Page MenuHomePhabricator

Search index not updating on en.wikipedia
Closed, ResolvedPublic

Description

Author: SpontaneousGrumbler

Description:
Search for "2014 ATP World Tour is the global elite" – results show "2014 ATP World Tour" article was indexed early on 29 May 2014, but its history shows it was updated several times later that day and over the next several days.


Version: wmf-deployment
Severity: normal
Whiteboard: cirrus-fixed

Details

Reference
bz66011

Event Timeline

bzimport raised the priority of this task from to Lowest.Nov 22 2014, 3:22 AM
bzimport set Reference to bz66011.

SpontaneousGrumbler wrote:

So, you are saying that we will not update the production search index until CirrusSearch goes into production? CirrusSearch is not ready for prime time.

(In reply to SpontaneousGrumbler from comment #2)

So, you are saying that we will not update the production search index until
CirrusSearch goes into production? CirrusSearch is not ready for prime time.

Its not a cut and dry as that. The production search index is updating but slowly and so far as I can tell spotily. We're not going to fix it because every time we try it causes more problems. We don't have the expertise to even deploy an update any more much less trace down what's going on in this case.

So we focus on Cirrus because the hard bit (Elasticsearch) has significantly more folks using it so the knowledge gap isn't so bad. Also the documentation is better.

As far as Cirrus not being read for prime time, are you referring to any particular feature shortcoming or "just" the performance aspect? I'd love to know so I can, well, fix it.

SpontaneousGrumbler wrote:

Chris the speller has posted on mediawiki.org/wiki/Talk:Search about hyphens being ignored. Also, I have seen many cases where some hiccup caused CirrusSearch to miss an update; these apparently will never get fixed, whereas the current updater for lsearchd will provide a completely updated index whenever it runs to completion, even if that is not every day, as it should be.

Yes, there are some bugs, which will be solved. Cf. https://www.mediawiki.org/wiki/Thread:Talk:Search/LiquidThreads_archive/%27Old_search%27_is_better

(In reply to SpontaneousGrumbler from comment #4)

Also, I have seen many cases

{{vague}}

where some hiccup caused
CirrusSearch to miss an update; these apparently will never get fixed,

It's enough to dummy edit the page (perhaps even null edit, I don't remember).
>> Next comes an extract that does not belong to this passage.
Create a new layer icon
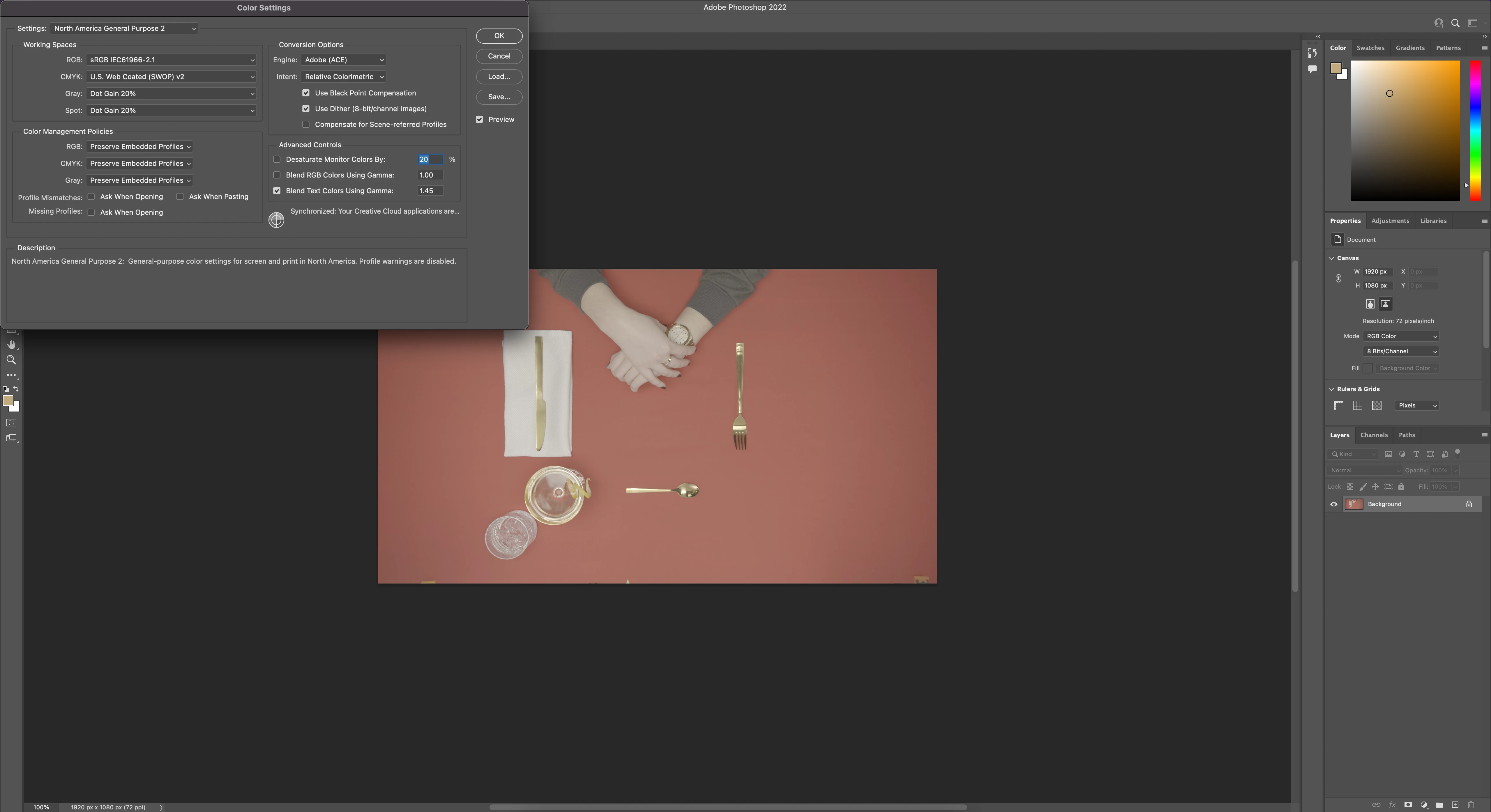 pos(1455,805)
whereas the current updater for lsearchd will provide a completely updated
index whenever it runs to completion, even if that is not every day, as it
should be.

Sounds like "whenever the gates of heaven open on earth, even if that is not every day, as it should be". AFAIK this has not happened in years.

It's useless for us editors to pretend otherwise, this bug will not be fixed in this component (lsearchd). Please keep testing CirrusSearch, feedback and criticism are very useful to the devs.

If we're going to wontfix this bug, it seems like we should really have cirrus deployed as primary. Or at least deployed in the very near future...


For reference, people at commons are also complaining that new files (within the last 4 days) aren't being indexed by Lucene.

(In reply to Bawolff (Brian Wolff) from comment #6)

For reference, people at commons are also complaining that new files (within
the last 4 days) aren't being indexed by Lucene.

They should probably have a brief discussion at village pump and then ask file a site request for Cirrus to be primary, then.
There is a timeline at https://www.mediawiki.org/wiki/Search#Wikis but it's slightly out of date.

  • Bug 70984 has been marked as a duplicate of this bug. ***

dempsey-roll wrote:

Pardon me, as I am not particularly technically inclined. As I understand it, the currently primary search engine/search engine backend for English and other Wikipedias is buggy, the bug(s) is/are not going to be corrected any time soon if at all, a new search engine/search engine backend is supposed to be made the primary sometime soon, and in the meantime the users and editors of English Wikipedia have to wait. Oh, and the update time for the search engine index is at least four days. Is that a fair assessment of the situation?

It looks almost fair to me:

  • As for "English and other Wikipedias", there are only four projects left where CirrusSearch (the new search engine, which *doesn't* have problems with updates stalling and *doesn't* need days to update) isn't default: de.wp, en.wp, fr.wp and zh.wp. The remaining 881 (sic) are using the new search engine already.
  • As for "soon", [[mw:Search#Timeline]] says that "Our general goal is to deploy CirrusSearch as the primary search backend for all wikis by the end of September 2014", and this seems realistic to me based on the table of deployments completed there. Two more weeks of waiting sounds reasonable to me.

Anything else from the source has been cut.